Troubleshooting SNMP

This section provides troubleshooting information for common SNMP issues.

SNMP communication failure

Symptom

Configuration cannot be issued to a newly added access device. The device is in inactive state and the system prompts configuration deployment uncompleted.

Solution

IMPORTANT

IMPORTANT:

Perform steps 1 and 2 on both the access device and its leaf device.

 

To resolve the issue:

1.     Verify that the device and the controller can reach each other. You can log in to the controller and the device to verify the network connection and link state.

2.     Verify that the device and the controller are both enabled with SNMP and have consistent SNMP settings, read/write community string for example.

3.     If the issue persists, contact H3C Support.


Troubleshooting LLDP

This section provides troubleshooting information for common LLDP issues.

LLDP communication failure

Symptom

Configuration cannot be issued to a newly added access device. The device is in inactive state and the system prompts configuration deployment uncompleted.

Solution

IMPORTANT

IMPORTANT:

Perform steps 1 and 2 on both the access device and its leaf device.

 

To resolve the issue:

1.     Verify that the device and the controller can reach each other. You can log in to the controller and the device to verify the network connection and link state.

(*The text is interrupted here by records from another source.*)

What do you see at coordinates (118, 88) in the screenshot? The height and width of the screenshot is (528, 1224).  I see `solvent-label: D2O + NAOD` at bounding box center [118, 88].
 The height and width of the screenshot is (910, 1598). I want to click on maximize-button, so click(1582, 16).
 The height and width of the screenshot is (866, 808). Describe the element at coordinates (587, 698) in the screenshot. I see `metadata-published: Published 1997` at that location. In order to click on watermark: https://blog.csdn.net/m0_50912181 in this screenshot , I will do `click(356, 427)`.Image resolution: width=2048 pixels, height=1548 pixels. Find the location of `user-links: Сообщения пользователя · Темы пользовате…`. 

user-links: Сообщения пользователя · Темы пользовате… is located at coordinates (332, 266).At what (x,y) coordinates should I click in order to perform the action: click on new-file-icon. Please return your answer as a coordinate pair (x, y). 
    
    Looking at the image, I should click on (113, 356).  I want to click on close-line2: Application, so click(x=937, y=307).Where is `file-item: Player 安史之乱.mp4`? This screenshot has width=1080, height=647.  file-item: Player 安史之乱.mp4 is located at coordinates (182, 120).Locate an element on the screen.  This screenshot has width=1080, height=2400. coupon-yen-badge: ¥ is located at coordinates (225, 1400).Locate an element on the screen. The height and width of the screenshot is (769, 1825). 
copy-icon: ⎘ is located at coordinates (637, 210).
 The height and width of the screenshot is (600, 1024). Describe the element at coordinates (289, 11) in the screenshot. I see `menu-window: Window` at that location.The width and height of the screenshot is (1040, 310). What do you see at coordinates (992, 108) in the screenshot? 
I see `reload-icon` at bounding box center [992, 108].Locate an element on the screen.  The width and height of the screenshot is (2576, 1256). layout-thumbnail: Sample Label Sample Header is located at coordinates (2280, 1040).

2.     Verify that the device and its directly connected leaf or access device are configured with LLDP correctly. For example, verify that LLDP is enabled on these devices globally and on related interfaces.

3.     If the issue persists, contact H3C Support.


Troubleshooting carrier networks

This section provides troubleshooting information for common carrier network issues.

Physical network element activation failure

Symptom

A physical network element remains in inactive state after it is created.

Solution

To resolve the issue:

1.     Verify the number of physical network elements managed by the controller. If the number exceeds the limit allowed by the licenses, purchase new licenses.

2.     Verify that the physical network element and the controller can ping each other by using the management IP of the physical network element. If the ping operation fails, troubleshoot the network connection issue.

3.     Verify that the actual role of each device is the same as its device role on the controller.

4.     Verify that NETCONF communication between the physical network element and the controller succeeds. If NETCONF communication fails, troubleshoot NETCONF. For more information, see "Troubleshooting NETCONF."

5.     Verify that the controller and the physical network elements can reach each other through SNMP operations. For more information, see "SNMP communication failure."

6.     Verify that the physical network elements can reach each other through LLDP. For more information, see "LLDP communication failure."

7.     Verify that a region is automatically selected for the physical network element if the controller operates in team mode:

a.     Click Provision on the top navigation bar, and then select Network Design > Fabrics from the left navigation pane.

b.     Select a fabric and view the Selected Region field. If --- is displayed, troubleshoot automatic region configuration failure. For more information, see "Automatic region configuration failure."

8.     If the issue persists, contact H3C Support.

Automatic region configuration failure

Symptom

A network element fails to automatically select a region when the controller operates in team mode.

Solution

To resolve the issue:

1.     Verify that a region is configured for the team:

a.     Click the gear icon at the upper right corner of the page, and select Controller from the left navigation pane.

b.     Click Region to identify whether a region is configured. If no region is configured, configure a region for the team.

2.     Verify that the management IP address of the network element belongs to the managed subnets of the configured region:

a.     On the Region page, view the Managed Subnets field.

If the management IP address of the network element does not belong to the managed subnets, perform either of the following tasks:

-     Create a new region without any managed subnets.

-     Click the Edit icon in the Actions field for the region to add the network segment of the management IP address.

3.     If the issue persists, contact H3C Support.